6. The method for determining the performance of a Brayton cycle system according to claim 1 , further comprising: When the error between the input parameter and the output parameter does not satisfy the first preset condition, perform the following operations: Re-acquiring the input parameters of the mathematical model to obtain updated input parameters; The updated input parameters are input into the mathematical model for simulation calculation to obtain updated output parameters, until the error between the updated input parameters and the updated output parameters meets the first preset condition, and the output parameters outputted by the mathematical model for the last time are used as the target system parameters.
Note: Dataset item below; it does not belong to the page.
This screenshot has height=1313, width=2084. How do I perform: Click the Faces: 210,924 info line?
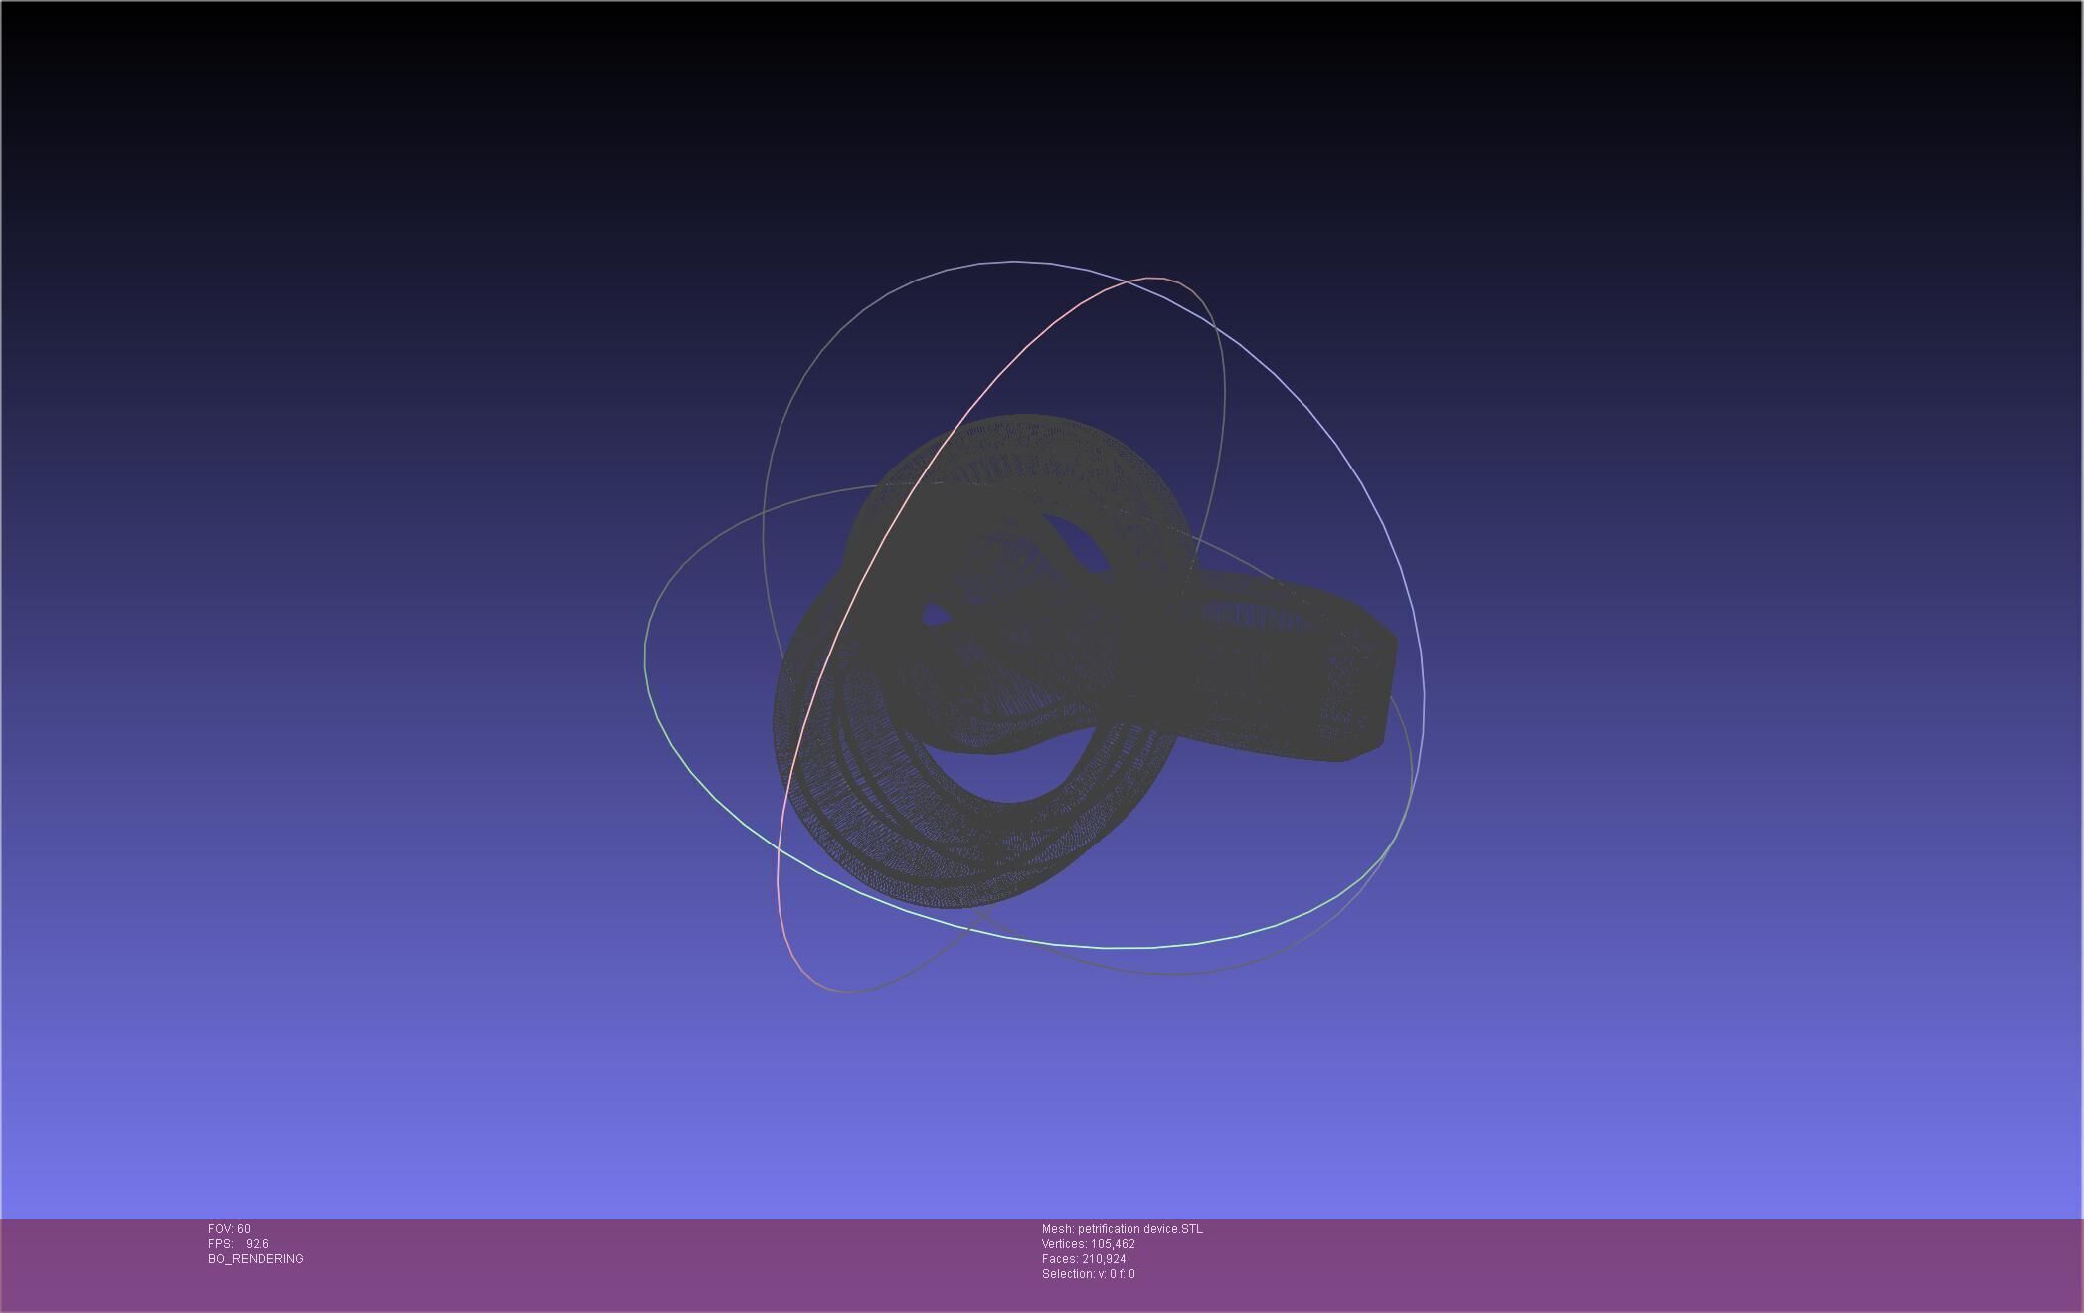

7. The method for determining the performance of a Brayton cycle system according to claim 6, wherein: Re-acquiring the input parameters of the mathematical model, and obtaining updated input parameters includes: Calculating a weighted input parameter according to the system input parameter and the system output parameter; According to the weighted input parameters, updated input parameters are obtained.

8. The method for determining the performance of a Brayton cycle system according to claim 1, wherein: The input parameters further include at least one of the efficiency, inlet temperature, inlet pressure, outlet temperature, outlet pressure, and expansion ratio of the turbine component module.

9. The method for determining the performance of a Brayton cycle system according to claim 1 , further comprising: When the performance of the Brayton cycle system satisfies a third preset condition, taking the Brayton cycle system as a target Brayton cycle system; When the performance of the Brayton cycle system does not meet the third preset condition, the following operations are performed: changing the structure of the mathematical model to obtain an updated mathematical model; The performance of the updated mathematical model is determined until the performance of the updated mathematical model meets a third preset condition, and the Brayton cycle system corresponding to the mathematical model after the last update is used as the target Brayton cycle system.

10. A device for determining performance of a Brayton cycle system, comprising: a construction module configured to construct a mathematical model of a Brayton cycle system, the Brayton cycle system comprising at least one of a first loop, a second loop, a piping assembly, and a turbine component, the first loop being configured to reinject leakage gas generated during operation of the Brayton cycle system into the Brayton cycle system, the second loop being configured to inject turbine cooling gas into the turbine component for turbine cooling, the mathematical model comprising at least one of a first loop simulation module configured to characterize physical properties of the first loop, a second loop simulation module configured to characterize physical properties of the second loop, and a piping assembly simulation module configured to characterize physical properties of the piping assembly; an acquisition module, configured to acquire input parameters of the mathematical model, the input parameters including at least one of a leakage gas parameter, a cooling gas parameter, and a pressure loss parameter in the pipeline; a simulation calculation module, configured to input the input parameters into the mathematical model for simulation calculation to obtain output parameters, wherein the leakage gas parameter is input into the first loop simulation module, the cooling gas parameter is input into the second loop simulation module, and the pressure loss parameter in the pipeline is input into the pipeline component simulation module, and the output parameters include parameters updated from the input parameters; a comparison module, configured to compare the input parameter with the output parameter, and use the output parameter as a target parameter if an error between the input parameter and the output parameter satisfies a first preset condition; A determination module is used to determine the performance of the mathematical model according to the target parameter, where the performance of the mathematical model represents the performance of the Brayton cycle system.